バク

 バクがいた。


 悪夢を食べるという、空想上の生き物としては有名なほうの存在の白黒のバクが塀の上にちょこんと座っている。

『アカンわ』

 バクはぽつりと言葉を漏らす。

『食いすぎたわ』

 これ、無視したほうがいいのかなと思っているうちに、目があってしまった。

『なあ嬢ちゃん、ビニール袋とか持ってへ、オロロロ』

 バクが最後まで話し切る前に決壊してしまった。バクの口から吐き出される黒い靄状のものは、人のそれとは違ってどんどん空に上がって雲の中に紛れていく。

『あらまぁ』

 まるで他人事のようにバクは呟いた。手を口にあてて、いつの間にか持っていたハンカチで口を拭っている。全裸なのにハンカチなんてどこに持っていたんだろうか。

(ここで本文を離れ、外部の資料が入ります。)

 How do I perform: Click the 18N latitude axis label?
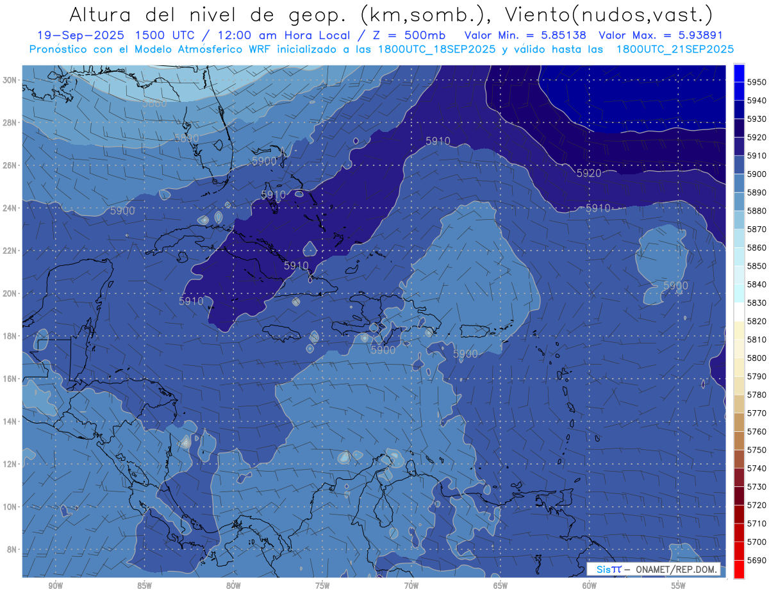coord(10,336)
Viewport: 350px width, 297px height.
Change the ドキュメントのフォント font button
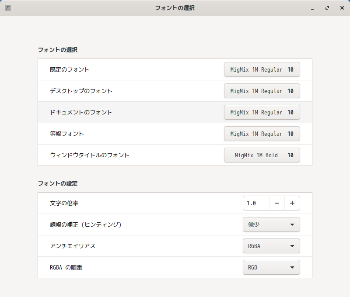(x=262, y=112)
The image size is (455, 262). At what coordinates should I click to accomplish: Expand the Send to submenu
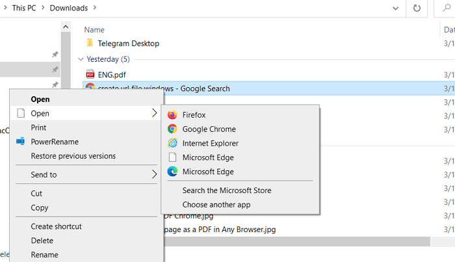point(154,174)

『見なかったことにしてくれへん? バレたらボコられるわ』

 誰に、と聞いてみたがバクは口ごもった。バク界隈にも上下関係があるのだろう。口止め料なのかなんとも言い難い色の木の実を強引に押し付けてくる。

『今夜は天気悪くなるから、外出たらアカンよ』

 そう言って、バクはそそくさと立ち去っていった。



*****



 夜。天気予報の通り、晴れのままだった。バクの宣言は外れてしまっている。

 何だったんだろうあれ、と思って寝る準備をしていると、どん、とそこそこ質量あるものが床に落ちた音がした。

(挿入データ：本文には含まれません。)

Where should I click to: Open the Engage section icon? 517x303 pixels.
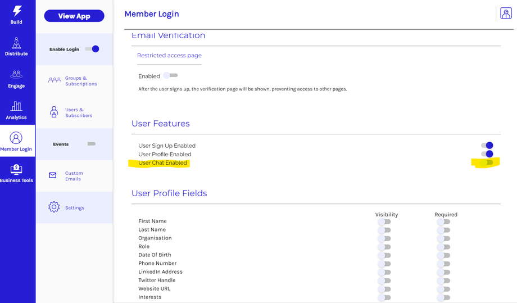click(16, 74)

 そこにはバクが二匹いた。頭にたんこぶを作っている昼にあったバクと、そのバクの頭を押さえつけている大きいバクだ。

『いや、こいつがご迷惑おかけしましたと聞きまして』

「はあ……」

『吐き出した悪夢は責任持って回収いたしましたので、ご心配なく』 

「はあ……」

『ほらお前も謝れ』

『サーセン』

 無言で一発殴られていた。わりと体育会系の世界である。

『す、すんません』

「あのー……悪夢がそのままだったらどうなっていたんですか」

『そりゃあ、悪夢が雨となって注がれてしまいます。いや大変なことになるところでした』

「雨に」

『雨となった悪夢は放置してしまうと現実になりますからねぇ。いやすみません。こいつのことは責任持って教育し直しますので』

 そう言って大きなバクはぺこぺこ謝りながら帰っていった。



*****



『ひどいやろあいつ』

 前と同じ塀にいたバクに、また話しかけられた。

『ボコるとか前時代的やん』

「でも悪いことしたんでしょ」

『まー……そうなんやけどぉ』

「で、どんな悪夢吐いたの?」

『えー』

 バクは少し上を向いて、うーんと唸ったあと。

『バトル・ロワイアル系の……』

「やっぱ殴られて正解だと思う」

『ひどっ』

 人間は優しくないわあとバクは嘘泣きを始めた。